Hello everyone. My name is Vibhu Srinivasan, and today’s topic is one that comes across quite a bit in workshops and when I work with agile teams. And the topic is do we have part-time members in a scrum team? And why do we need to have persistent teams? So let’s spend a few minutes looking at that question.
Let’s take an example of a marketing team and let’s say we have six people in this team and these people may have different skill sets. For example, we may have two of them who could be social media folks, we may have two members who are possibly copywriters and then may have two of them who are just good at writing like they are great at writing blogs. So, let’s say those are kind of long-lived scrum teams. Along with this team, we’ll have two more people. So we’ll have someone who prioritizes the work for the team. Oftentimes we call this person a product owner or a product manager. And then we have someone who is more of a scrum master nowadays, we call them an agile coach itself. Right? So, this unit of people is what we typically call a scrum team.

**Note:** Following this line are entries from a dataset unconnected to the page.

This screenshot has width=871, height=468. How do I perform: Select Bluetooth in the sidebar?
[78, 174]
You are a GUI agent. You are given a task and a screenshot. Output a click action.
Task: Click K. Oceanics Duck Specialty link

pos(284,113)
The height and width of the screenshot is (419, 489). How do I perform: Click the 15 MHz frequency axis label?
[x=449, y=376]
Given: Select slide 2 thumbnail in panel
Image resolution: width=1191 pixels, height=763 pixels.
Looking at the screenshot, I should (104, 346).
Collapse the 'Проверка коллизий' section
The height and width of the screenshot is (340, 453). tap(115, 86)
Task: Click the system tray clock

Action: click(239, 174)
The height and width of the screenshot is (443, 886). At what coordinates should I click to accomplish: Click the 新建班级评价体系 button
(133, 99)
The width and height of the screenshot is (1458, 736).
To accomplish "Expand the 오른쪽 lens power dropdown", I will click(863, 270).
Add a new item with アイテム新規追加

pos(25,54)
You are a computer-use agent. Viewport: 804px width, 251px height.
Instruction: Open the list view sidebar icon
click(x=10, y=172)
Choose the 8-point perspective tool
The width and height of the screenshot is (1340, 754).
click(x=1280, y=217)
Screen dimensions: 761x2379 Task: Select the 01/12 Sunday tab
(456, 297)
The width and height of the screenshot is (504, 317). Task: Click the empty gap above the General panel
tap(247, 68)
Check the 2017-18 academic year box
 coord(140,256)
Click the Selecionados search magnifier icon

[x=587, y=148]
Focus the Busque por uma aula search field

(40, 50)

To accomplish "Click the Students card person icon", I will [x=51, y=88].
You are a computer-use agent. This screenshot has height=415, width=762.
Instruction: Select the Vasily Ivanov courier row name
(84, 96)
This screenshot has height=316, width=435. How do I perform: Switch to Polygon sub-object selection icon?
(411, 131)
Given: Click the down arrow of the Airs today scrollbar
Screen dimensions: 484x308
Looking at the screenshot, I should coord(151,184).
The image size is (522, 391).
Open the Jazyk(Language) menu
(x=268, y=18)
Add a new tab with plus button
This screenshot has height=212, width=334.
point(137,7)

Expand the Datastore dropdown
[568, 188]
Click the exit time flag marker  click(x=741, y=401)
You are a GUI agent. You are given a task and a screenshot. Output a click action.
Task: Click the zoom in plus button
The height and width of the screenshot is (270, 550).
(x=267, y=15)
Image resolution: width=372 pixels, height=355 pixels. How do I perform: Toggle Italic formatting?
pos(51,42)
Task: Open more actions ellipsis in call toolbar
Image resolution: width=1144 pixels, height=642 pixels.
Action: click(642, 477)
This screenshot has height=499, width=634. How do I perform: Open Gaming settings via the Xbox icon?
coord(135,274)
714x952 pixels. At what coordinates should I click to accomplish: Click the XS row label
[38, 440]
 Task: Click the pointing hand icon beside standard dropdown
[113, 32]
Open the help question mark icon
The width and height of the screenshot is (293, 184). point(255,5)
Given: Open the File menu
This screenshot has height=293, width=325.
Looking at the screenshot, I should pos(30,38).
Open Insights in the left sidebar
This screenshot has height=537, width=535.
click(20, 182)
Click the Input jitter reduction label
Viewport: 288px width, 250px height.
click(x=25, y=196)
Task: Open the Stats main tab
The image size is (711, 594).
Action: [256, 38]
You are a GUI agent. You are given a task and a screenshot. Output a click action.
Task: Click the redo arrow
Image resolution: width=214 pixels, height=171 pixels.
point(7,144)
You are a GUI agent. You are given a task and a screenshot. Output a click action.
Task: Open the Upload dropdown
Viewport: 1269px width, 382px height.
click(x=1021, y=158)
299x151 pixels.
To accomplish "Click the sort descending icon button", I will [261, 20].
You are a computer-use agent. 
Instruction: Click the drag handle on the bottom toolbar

Now it could happen, this team might depend upon some people, Right? For example, they may depend upon a video person for editing the video. So that could be one part-time role. The second could be the people managers that these people report to so that those people need to know what’s happening. The third group could be some kind of security people who are interested in the content that’s been published. They make sure the videos are secure and they’re not posting stuff that’s been not supposed to post. So these are the people that this team depends upon to get their work done. I would like to call them team friends.
Our goal over time is to learn from our friends and then remove the dependencies over time.